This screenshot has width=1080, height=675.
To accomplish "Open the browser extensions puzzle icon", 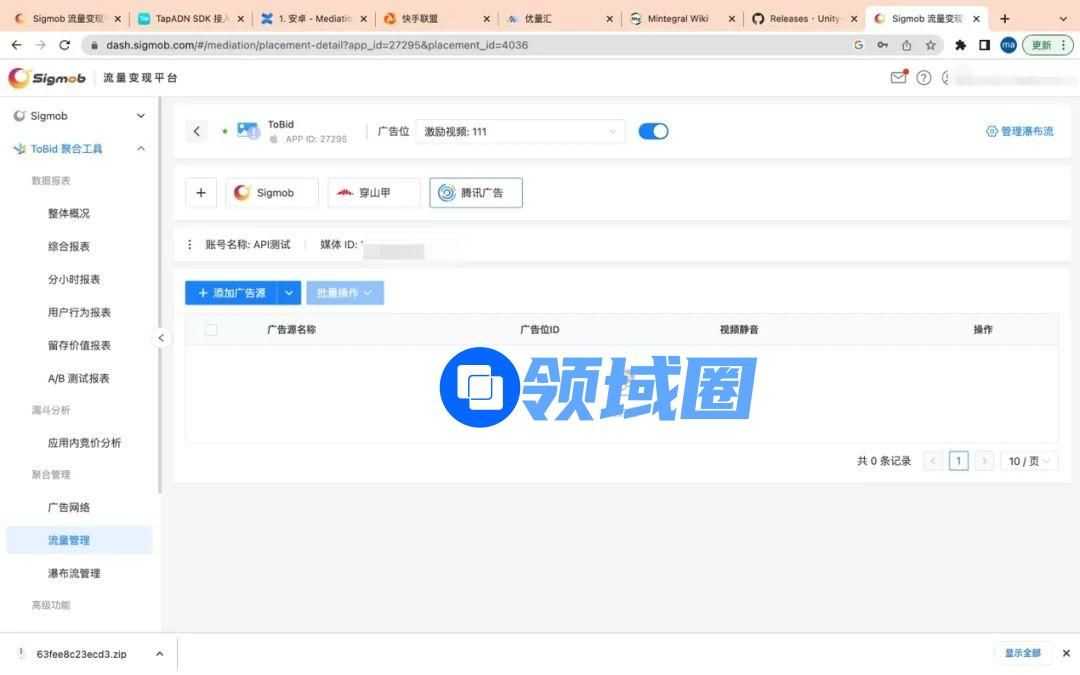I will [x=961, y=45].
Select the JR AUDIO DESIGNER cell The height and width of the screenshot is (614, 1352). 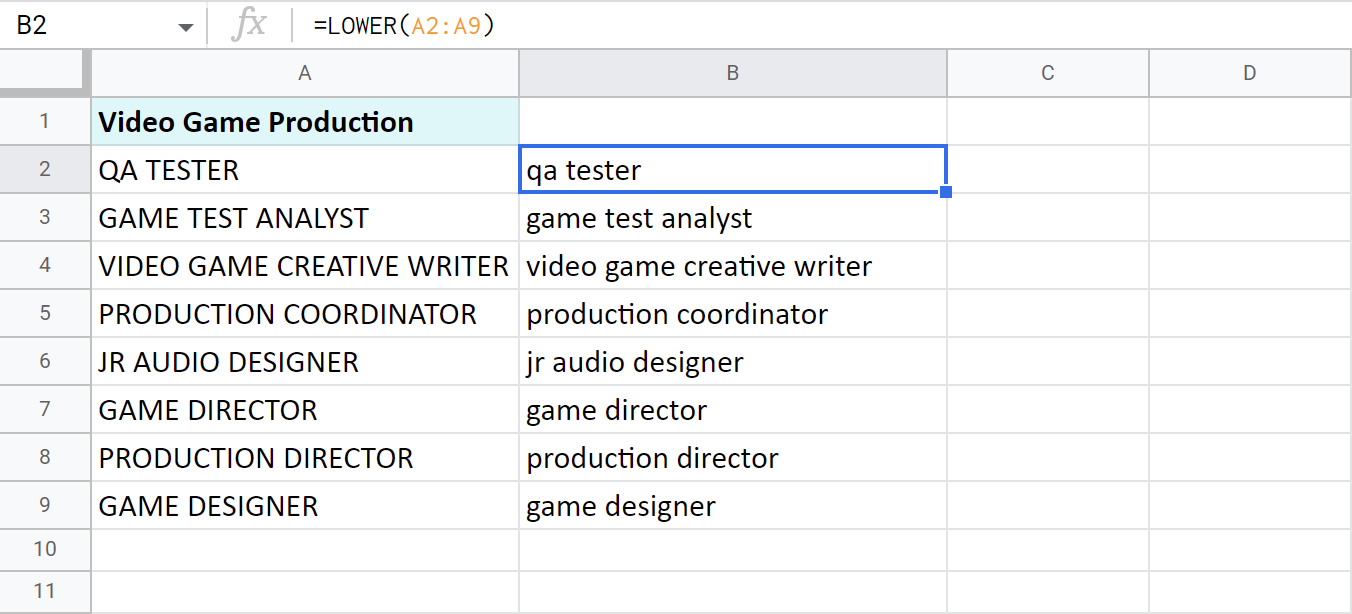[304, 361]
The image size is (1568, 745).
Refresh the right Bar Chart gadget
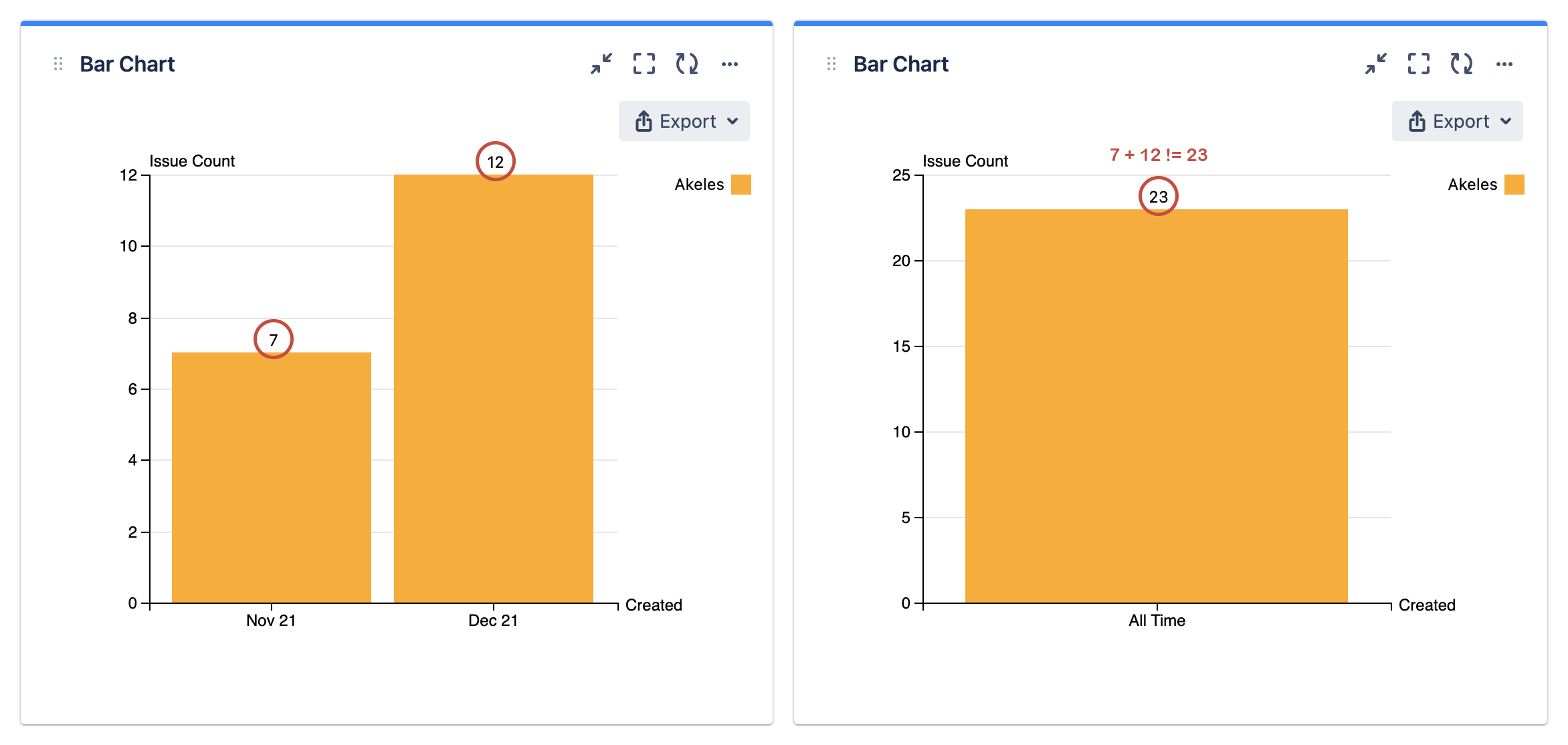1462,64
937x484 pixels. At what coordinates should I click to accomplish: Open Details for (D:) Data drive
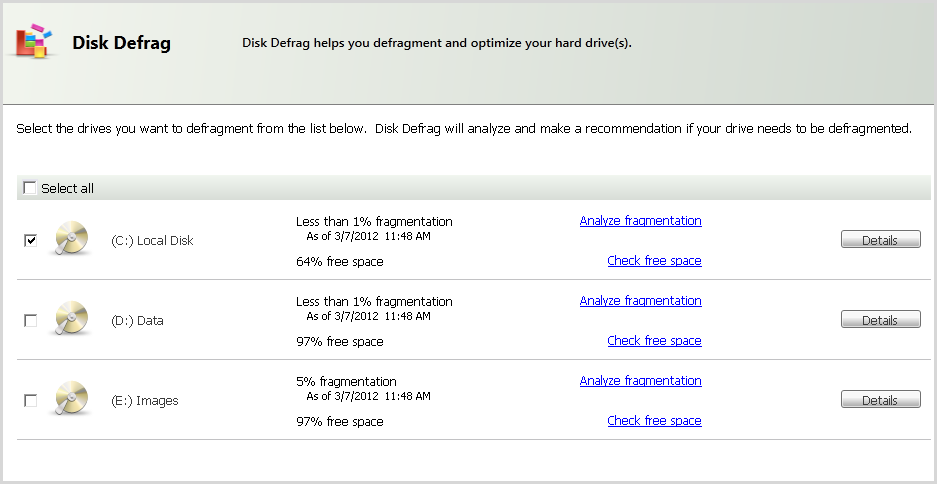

==

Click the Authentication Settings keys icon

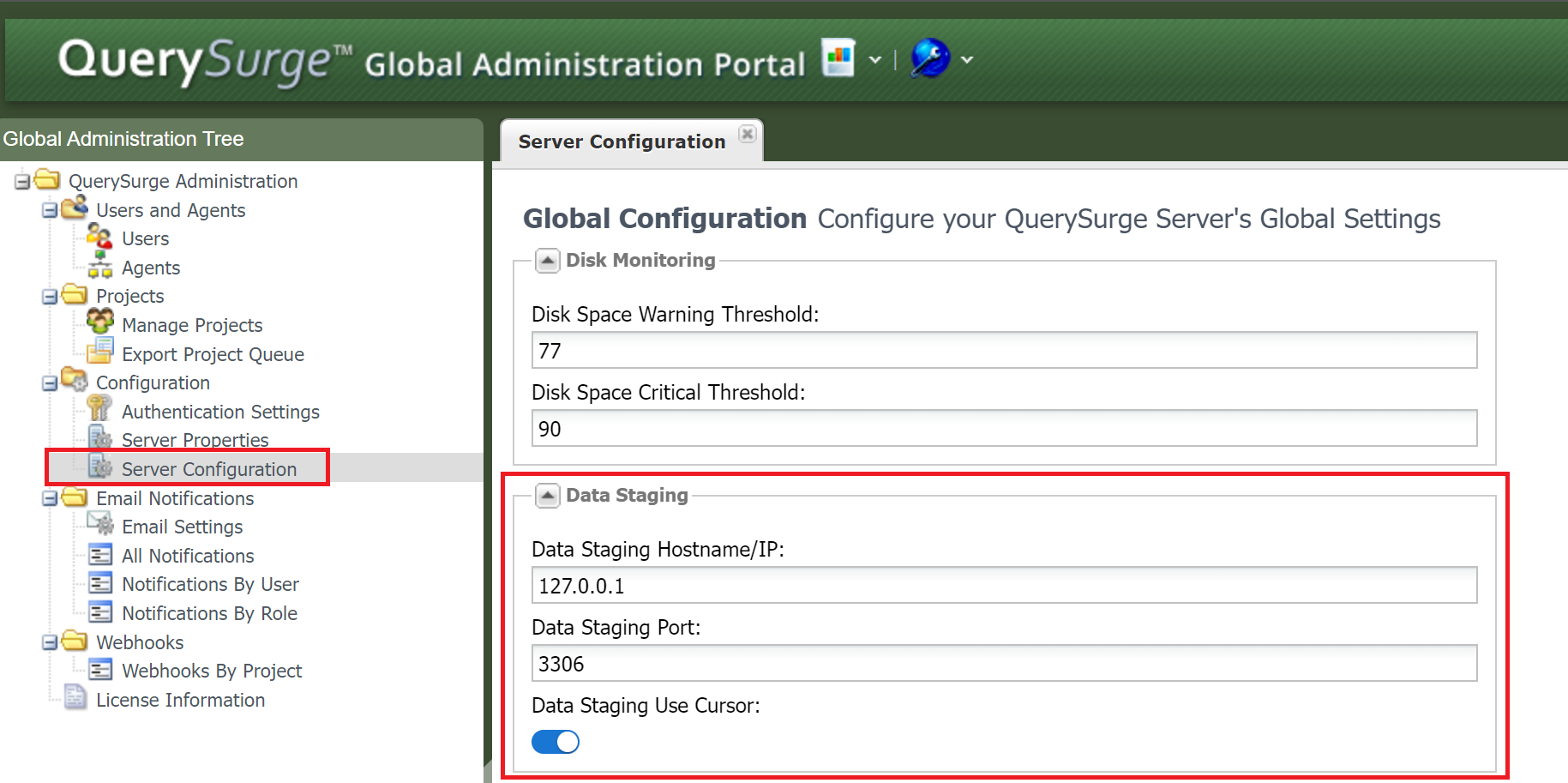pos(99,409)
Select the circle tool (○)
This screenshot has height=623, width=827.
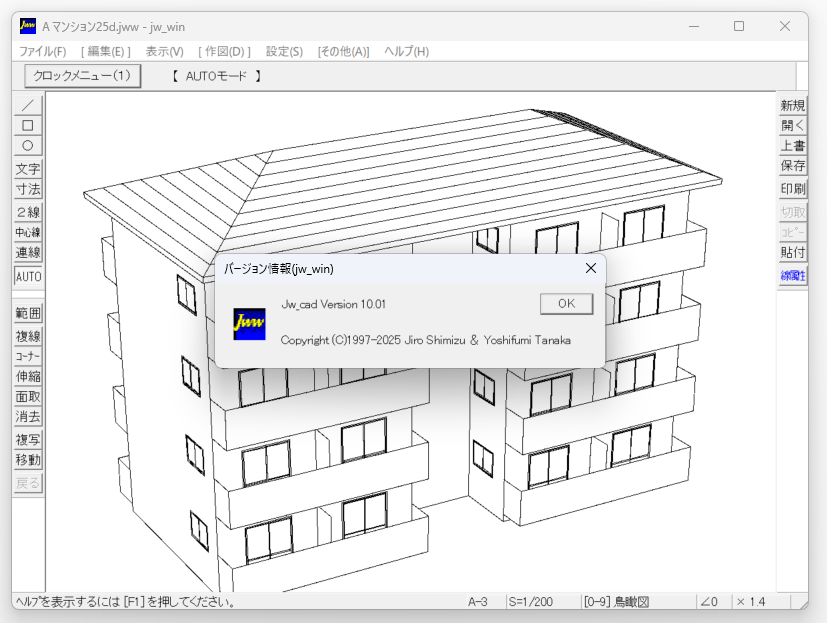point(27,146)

• _REQUIRED WORK_:
Starting at the line containing "The image size is (1568, 745)." and stopping at the line containing "937x484 pixels. At", output each line exactly as it appears above. Leave out the pictures.

• _TASK SOLUTION_:
The image size is (1568, 745).
Refresh the right Bar Chart gadget
1462,64
937x484 pixels. At what coordinates should I click to accomplish: Open Details for (D:) Data drive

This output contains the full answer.